Combination therapy approaches can help to overcome drug resistance as well as to reduce toxicity. While there is considerable literature on the use of pharmacophores in combination with chemotherapeutics or phytochemicals, pharmacophore hybridization, that involves the conjugation of at least one bioactive molecule through a covalent bond, is a more recent approach. The current review reported recent developments in the chemistry and biology of a particular group bioconjugates based on bile acid derivatives in the hope of motivating the further development of this family of molecules. Some of the new bile acid-based hybrids herein described include widely used anticancer drugs, for instance Cytarabine and Tamoxifen, that require conjugation to improve their properties and expand their biological space. Regarding natural artemisinin derivatives, conjugation is necessary for the development of novel anticancer drugs, since the poor solubility, poor stability and toxicity of artemisinins prevent their clinical use in chemotherapy despite their well assessed anticancer activity.

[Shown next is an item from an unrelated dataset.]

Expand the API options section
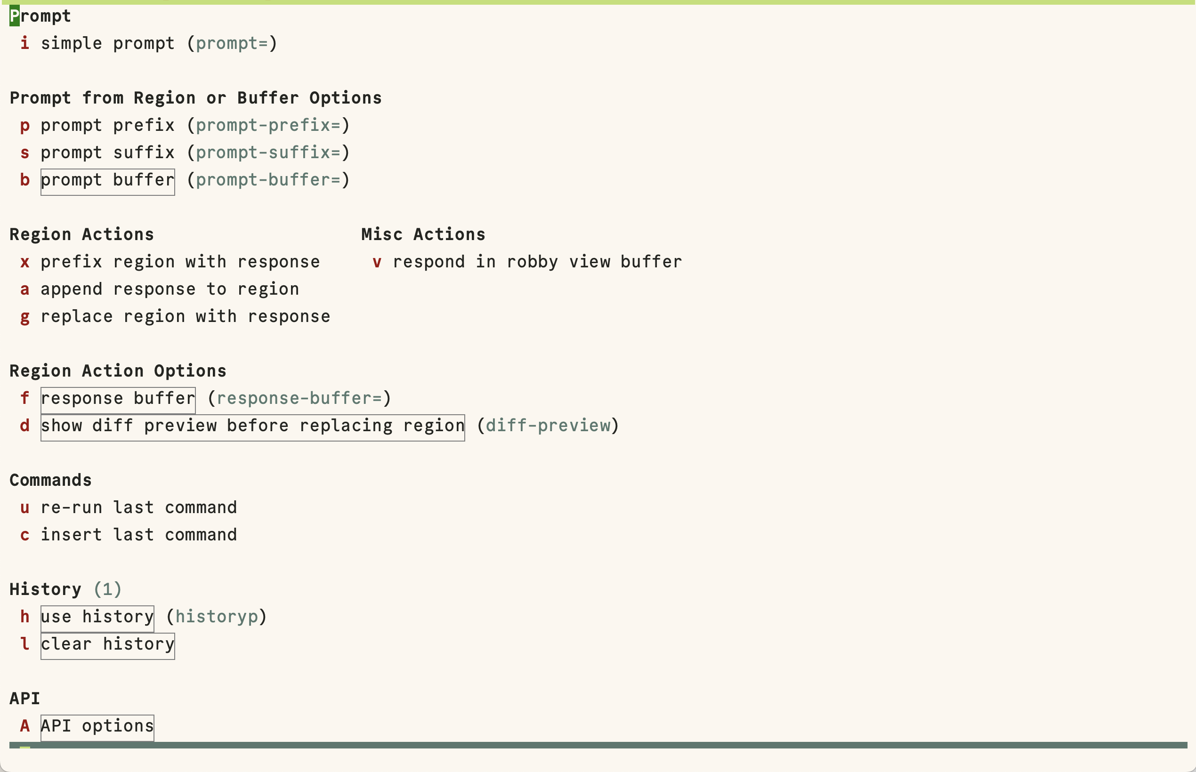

It is well known that BA can enhance the bioavailability, oral adsorption, cellular selectivity and site-specific delivery of conjugated compounds, thanks to their amphiphilic properties, stability to dynamic pH variations, as well as their ability to target specific receptors. However, additional efforts are required to better understand the molecular mechanisms of bile acid-based drugs in biological systems in order to potentially implement them in clinical settings and design new and more potent derivatives with activity against tumor growth.

Finally, in recent years, BA have drawn attention in the field of drug delivery also for their ability to act as drug carrier systems in the form of mixed micelles and bilosomes. The peculiar characteristics of BA acid to form liposomes encourages BA drug hybrids for in vivo studies through oral or intravenous delivery.